公募研究
自閉症スペクトラム(Autistic Spectrum Disorder, ASD)者の発話は韻律が不自然だと言われるが、具体的にどう不自然であるかは未だよく解っていない。近年、言語の韻律は語彙や文法等の要因、対話の談話的要因、情動等の要因が独立に寄与する階層的構造を有する事が明らかになって来た。本研究では、この韻律音声学の枠組みを用いてASD者の発話の韻律を系統的に解析し、不自然さの原因が韻律構造のどこにあるのかを特定することを目的としている。2015年度は、申請者らがこれまでの研究で収録したASD児童と定型発達児童が、絵を見て特定の単語や文型の分を発話した課題音声と、実験者と自然に対話した際の自然発話の韻律を解析した。
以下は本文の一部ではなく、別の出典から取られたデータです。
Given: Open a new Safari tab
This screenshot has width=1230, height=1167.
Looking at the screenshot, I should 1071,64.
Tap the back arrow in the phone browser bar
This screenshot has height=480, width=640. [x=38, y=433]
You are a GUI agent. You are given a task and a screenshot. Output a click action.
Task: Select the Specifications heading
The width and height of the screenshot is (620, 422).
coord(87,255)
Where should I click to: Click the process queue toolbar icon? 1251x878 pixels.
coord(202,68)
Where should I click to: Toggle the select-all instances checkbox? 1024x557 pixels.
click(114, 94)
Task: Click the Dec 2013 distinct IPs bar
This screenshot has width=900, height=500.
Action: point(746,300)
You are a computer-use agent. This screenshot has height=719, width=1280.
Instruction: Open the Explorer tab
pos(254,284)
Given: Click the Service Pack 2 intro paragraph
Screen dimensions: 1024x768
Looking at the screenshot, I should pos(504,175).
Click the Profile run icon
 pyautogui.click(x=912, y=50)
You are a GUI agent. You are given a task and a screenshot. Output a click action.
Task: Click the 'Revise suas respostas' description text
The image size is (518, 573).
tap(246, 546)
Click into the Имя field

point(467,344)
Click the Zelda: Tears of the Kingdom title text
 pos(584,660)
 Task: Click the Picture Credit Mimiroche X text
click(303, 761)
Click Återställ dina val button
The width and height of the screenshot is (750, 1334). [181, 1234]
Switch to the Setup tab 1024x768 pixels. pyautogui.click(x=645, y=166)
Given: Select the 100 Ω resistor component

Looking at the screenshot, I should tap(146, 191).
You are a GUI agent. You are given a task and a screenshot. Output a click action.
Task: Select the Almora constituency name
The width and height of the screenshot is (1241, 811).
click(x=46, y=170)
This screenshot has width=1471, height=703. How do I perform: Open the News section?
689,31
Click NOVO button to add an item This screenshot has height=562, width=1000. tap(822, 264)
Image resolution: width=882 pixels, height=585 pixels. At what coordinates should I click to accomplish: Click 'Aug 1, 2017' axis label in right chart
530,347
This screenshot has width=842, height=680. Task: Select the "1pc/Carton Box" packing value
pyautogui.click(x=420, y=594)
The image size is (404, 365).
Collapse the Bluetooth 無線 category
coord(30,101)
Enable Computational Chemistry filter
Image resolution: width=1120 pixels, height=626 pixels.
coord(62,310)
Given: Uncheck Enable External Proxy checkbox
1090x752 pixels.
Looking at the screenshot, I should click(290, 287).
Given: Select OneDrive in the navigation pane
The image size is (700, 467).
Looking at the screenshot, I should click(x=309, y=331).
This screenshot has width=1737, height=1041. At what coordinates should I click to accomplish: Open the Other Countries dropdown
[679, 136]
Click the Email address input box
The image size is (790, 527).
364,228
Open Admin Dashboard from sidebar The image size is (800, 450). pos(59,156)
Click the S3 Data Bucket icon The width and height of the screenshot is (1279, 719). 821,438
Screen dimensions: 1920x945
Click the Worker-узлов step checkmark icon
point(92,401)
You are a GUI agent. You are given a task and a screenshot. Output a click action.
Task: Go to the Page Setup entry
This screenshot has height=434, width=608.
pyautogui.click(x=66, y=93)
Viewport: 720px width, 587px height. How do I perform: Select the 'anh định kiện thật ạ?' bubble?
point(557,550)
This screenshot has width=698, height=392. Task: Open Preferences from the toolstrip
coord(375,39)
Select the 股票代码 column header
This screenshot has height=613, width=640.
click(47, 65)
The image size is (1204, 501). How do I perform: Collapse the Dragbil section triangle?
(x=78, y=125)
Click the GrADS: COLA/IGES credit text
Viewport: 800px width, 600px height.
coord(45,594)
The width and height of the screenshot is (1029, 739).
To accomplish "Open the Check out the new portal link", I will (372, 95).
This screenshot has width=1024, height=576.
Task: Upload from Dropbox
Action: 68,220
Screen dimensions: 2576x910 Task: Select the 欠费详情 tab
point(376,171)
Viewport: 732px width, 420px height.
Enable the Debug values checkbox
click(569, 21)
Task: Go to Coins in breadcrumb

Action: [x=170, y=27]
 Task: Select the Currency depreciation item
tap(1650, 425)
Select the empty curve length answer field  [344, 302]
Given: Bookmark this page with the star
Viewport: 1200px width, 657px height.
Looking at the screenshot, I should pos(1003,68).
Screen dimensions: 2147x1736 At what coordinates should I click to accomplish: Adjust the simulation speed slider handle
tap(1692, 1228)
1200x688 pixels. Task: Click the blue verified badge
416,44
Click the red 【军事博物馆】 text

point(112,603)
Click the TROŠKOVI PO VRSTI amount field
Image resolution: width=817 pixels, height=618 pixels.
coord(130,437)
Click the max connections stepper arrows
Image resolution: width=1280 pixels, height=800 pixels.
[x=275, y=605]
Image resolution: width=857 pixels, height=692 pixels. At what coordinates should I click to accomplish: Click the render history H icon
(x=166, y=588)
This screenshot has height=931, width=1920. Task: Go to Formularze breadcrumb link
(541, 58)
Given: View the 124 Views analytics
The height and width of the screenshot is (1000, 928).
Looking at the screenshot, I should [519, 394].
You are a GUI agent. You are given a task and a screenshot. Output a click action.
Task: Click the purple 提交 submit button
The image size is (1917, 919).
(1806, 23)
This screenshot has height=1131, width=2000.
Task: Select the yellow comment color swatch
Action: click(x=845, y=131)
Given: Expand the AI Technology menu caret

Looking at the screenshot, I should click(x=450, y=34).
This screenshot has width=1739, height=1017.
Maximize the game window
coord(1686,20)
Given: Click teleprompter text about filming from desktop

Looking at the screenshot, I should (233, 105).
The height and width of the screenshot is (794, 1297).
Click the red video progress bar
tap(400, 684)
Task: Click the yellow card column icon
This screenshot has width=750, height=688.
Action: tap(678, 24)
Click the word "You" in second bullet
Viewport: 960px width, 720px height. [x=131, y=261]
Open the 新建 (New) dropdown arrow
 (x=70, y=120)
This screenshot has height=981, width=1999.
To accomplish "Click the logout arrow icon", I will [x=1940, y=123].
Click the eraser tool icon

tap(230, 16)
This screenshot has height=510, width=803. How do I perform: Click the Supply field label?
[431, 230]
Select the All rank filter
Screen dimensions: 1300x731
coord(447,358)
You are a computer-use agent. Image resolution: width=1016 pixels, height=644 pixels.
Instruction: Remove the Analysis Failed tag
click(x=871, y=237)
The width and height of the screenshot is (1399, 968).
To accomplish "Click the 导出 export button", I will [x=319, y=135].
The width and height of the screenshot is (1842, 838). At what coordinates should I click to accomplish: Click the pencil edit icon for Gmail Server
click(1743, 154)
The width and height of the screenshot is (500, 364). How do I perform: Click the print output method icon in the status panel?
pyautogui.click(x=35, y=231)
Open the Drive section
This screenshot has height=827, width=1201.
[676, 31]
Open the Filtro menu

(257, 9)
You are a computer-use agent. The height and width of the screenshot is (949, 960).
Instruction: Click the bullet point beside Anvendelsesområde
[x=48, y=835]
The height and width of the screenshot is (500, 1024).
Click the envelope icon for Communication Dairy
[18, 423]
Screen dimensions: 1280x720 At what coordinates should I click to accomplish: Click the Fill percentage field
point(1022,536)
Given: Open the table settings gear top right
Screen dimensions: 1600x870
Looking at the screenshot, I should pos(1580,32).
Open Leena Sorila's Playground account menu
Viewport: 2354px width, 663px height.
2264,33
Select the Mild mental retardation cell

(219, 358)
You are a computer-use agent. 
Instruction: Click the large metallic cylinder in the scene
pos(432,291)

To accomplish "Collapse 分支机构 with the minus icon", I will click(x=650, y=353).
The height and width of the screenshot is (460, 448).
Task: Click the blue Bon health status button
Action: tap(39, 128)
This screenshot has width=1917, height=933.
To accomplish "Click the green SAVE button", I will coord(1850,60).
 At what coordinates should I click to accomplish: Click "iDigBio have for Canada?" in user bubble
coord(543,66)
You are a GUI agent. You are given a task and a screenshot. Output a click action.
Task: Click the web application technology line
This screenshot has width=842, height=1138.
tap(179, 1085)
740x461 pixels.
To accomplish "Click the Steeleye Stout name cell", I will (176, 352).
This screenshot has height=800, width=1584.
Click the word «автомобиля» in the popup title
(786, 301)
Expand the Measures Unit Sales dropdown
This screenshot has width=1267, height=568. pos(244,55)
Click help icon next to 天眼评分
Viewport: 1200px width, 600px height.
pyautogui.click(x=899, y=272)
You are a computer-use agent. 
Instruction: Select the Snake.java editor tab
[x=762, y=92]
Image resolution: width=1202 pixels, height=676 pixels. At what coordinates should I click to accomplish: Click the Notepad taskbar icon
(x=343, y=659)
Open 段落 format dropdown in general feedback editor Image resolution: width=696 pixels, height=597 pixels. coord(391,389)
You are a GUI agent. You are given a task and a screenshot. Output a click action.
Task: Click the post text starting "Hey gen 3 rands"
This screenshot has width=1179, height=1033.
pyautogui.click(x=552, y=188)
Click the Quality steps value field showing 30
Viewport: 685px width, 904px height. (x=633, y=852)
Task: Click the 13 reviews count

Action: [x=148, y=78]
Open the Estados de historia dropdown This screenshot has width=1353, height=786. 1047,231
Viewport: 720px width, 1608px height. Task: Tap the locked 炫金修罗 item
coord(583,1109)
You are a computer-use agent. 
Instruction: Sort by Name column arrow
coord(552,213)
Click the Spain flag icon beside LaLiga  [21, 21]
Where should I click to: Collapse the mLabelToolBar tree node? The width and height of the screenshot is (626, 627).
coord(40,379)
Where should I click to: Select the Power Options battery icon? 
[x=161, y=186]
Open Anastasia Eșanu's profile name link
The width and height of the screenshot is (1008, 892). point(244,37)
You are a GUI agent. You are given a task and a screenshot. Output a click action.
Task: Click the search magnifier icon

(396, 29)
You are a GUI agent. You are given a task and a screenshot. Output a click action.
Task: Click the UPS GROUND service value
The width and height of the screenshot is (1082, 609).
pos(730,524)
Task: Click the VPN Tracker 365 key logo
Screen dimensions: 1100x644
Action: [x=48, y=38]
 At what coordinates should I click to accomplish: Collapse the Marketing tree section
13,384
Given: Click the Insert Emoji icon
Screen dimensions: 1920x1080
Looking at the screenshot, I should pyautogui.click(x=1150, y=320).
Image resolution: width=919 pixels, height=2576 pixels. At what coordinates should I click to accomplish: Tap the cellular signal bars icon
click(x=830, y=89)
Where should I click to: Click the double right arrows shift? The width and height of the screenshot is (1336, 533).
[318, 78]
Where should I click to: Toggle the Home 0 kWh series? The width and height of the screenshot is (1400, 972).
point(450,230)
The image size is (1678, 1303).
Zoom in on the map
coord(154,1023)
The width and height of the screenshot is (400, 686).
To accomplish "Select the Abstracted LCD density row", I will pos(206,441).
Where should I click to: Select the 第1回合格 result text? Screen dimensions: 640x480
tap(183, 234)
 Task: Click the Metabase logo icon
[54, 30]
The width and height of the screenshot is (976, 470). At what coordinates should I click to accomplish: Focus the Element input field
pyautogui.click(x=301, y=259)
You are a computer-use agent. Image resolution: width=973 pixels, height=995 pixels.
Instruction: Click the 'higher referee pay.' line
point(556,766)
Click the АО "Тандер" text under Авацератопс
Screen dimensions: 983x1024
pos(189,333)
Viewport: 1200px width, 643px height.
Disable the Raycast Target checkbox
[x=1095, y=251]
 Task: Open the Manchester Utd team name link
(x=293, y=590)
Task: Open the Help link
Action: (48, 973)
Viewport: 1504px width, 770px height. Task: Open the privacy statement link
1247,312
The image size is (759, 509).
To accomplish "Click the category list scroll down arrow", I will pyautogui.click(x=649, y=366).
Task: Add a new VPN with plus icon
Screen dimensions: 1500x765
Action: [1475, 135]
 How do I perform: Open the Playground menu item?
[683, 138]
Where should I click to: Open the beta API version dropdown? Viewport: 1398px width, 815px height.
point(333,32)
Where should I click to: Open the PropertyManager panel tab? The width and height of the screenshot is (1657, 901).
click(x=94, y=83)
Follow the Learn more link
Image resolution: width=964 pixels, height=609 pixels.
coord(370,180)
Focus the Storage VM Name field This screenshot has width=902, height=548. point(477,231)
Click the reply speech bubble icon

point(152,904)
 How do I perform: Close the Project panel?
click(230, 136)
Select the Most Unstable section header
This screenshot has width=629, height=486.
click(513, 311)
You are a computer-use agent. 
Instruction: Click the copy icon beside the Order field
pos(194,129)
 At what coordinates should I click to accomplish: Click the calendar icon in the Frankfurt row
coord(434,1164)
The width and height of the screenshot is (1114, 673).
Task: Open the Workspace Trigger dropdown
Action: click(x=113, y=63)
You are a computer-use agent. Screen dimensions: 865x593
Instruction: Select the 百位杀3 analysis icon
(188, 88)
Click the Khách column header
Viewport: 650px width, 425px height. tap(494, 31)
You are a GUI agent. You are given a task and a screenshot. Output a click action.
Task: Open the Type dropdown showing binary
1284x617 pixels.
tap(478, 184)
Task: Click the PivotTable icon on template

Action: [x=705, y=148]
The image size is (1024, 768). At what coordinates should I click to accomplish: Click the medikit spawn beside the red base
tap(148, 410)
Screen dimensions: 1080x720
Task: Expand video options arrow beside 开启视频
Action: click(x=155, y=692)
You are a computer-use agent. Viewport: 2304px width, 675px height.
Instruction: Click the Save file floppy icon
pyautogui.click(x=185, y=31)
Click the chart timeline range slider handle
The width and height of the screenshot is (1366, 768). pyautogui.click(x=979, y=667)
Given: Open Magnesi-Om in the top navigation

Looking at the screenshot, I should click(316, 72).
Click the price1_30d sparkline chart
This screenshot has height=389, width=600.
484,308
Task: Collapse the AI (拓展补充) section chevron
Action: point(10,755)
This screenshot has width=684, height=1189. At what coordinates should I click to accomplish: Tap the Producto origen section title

課題音声では、単語のピッチアクセントや、文の構造、長さ等の文法的要因によって決まる韻律の特性を調べたが、これらの特性ではASD児と定型児では全く差異はなかった。自然発話音声では、音声学の専門家が韻律音声学的に不自然さが感じられると判断した箇所を抽出し、その特性を解析した。個々の不自然な個所をその特性によって分類し、その集計結果をASD児と定型児で比較した結果、ASD児の発話で不自然だと判断された箇所平均15か所ありで、定型児の3.3カ所の5倍近くあることが分かった。ASD児の韻律は、語彙や文法によって規定される側面は全く問題がなかったが、自然な対話においては不自然に聞こえる韻律特性が含まれることが分かった。しかし、どこが不自然なのかについてはASD児によって様々で、個人差が大きいことも分かった。また、自然発話においての不自然さが、成人のASD者でも観察されるかどうかを確認する為、成人のASD者の録音を開始した。
3: やや遅れている
2015年度は、ASD児の発話の韻律特性の解析については研究が進んだが、韻律が不自然になりやすい特性について練習するアプリを開発するという側面についてはあまり進展がなかった。これは、個別のASD者によって不自然になりやすい韻律特性が様々で、特にどの側面についてアプリを開発すればよいかについての判断が難しかったことに起因している。この問題は、2015年3月の班会議において議論を重ねた結果、多くのASD者に観察される特定の側面についてアプリの開発を進める方向で進める方針を決めた。
2016年度は、ASD成人の発話の収録を進めASD児と同様な韻律の不自然さが観察されるかどうかを確認する。また、2015年度の班会議での議論を受けてASD者が自分の声を録音して、特定の韻律特性についてモデルに近づけるように練習できるようなアプリの雛形を開発することを目指す。